Output a verbatim copy of the data, cut off after the line that contains "Más de 50 de".

● Records provided
----------------------------------------

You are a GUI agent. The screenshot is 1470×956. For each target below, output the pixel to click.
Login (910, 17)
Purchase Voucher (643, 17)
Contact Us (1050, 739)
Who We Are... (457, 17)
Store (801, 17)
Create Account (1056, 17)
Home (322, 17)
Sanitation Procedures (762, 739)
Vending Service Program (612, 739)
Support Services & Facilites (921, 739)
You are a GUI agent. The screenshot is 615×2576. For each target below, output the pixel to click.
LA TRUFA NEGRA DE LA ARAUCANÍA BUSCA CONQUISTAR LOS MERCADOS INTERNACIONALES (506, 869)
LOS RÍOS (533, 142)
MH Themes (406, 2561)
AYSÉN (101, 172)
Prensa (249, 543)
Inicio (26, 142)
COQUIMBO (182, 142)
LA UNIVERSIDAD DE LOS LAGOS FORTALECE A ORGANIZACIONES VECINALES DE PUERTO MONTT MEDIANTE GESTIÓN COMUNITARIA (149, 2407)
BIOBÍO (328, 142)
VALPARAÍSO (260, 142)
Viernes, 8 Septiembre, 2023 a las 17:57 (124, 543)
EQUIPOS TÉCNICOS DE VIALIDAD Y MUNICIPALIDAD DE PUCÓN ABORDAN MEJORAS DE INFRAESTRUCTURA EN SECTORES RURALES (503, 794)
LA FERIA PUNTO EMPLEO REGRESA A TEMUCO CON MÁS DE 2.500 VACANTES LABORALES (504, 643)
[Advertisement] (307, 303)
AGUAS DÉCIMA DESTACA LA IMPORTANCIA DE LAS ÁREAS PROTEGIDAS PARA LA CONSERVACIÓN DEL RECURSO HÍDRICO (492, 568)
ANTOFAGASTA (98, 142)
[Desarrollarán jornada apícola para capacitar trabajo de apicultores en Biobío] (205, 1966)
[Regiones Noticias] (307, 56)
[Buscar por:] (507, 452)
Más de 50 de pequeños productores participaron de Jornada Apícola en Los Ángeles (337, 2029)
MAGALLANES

----------------------------------------

● Response to this exercise
You are a GUI agent. The screenshot is 1470×956. For each target below, output the pixel to click.
Login (910, 17)
Purchase Voucher (643, 17)
Contact Us (1050, 739)
Who We Are... (457, 17)
Store (801, 17)
Create Account (1056, 17)
Home (322, 17)
Sanitation Procedures (762, 739)
Vending Service Program (612, 739)
Support Services & Facilites (921, 739)
You are a GUI agent. The screenshot is 615×2576. For each target below, output the pixel to click.
LA TRUFA NEGRA DE LA ARAUCANÍA BUSCA CONQUISTAR LOS MERCADOS INTERNACIONALES (506, 869)
LOS RÍOS (533, 142)
MH Themes (406, 2561)
AYSÉN (101, 172)
Prensa (249, 543)
Inicio (26, 142)
COQUIMBO (182, 142)
LA UNIVERSIDAD DE LOS LAGOS FORTALECE A ORGANIZACIONES VECINALES DE PUERTO MONTT MEDIANTE GESTIÓN COMUNITARIA (149, 2407)
BIOBÍO (328, 142)
VALPARAÍSO (260, 142)
Viernes, 8 Septiembre, 2023 a las 17:57 (124, 543)
EQUIPOS TÉCNICOS DE VIALIDAD Y MUNICIPALIDAD DE PUCÓN ABORDAN MEJORAS DE INFRAESTRUCTURA EN SECTORES RURALES (503, 794)
LA FERIA PUNTO EMPLEO REGRESA A TEMUCO CON MÁS DE 2.500 VACANTES LABORALES (504, 643)
[Advertisement] (307, 303)
AGUAS DÉCIMA DESTACA LA IMPORTANCIA DE LAS ÁREAS PROTEGIDAS PARA LA CONSERVACIÓN DEL RECURSO HÍDRICO (492, 568)
ANTOFAGASTA (98, 142)
[Desarrollarán jornada apícola para capacitar trabajo de apicultores en Biobío] (205, 1966)
[Regiones Noticias] (307, 56)
[Buscar por:] (507, 452)
Más de 50 de pequeños productores participaron de Jornada Apícola en Los Ángeles (337, 2029)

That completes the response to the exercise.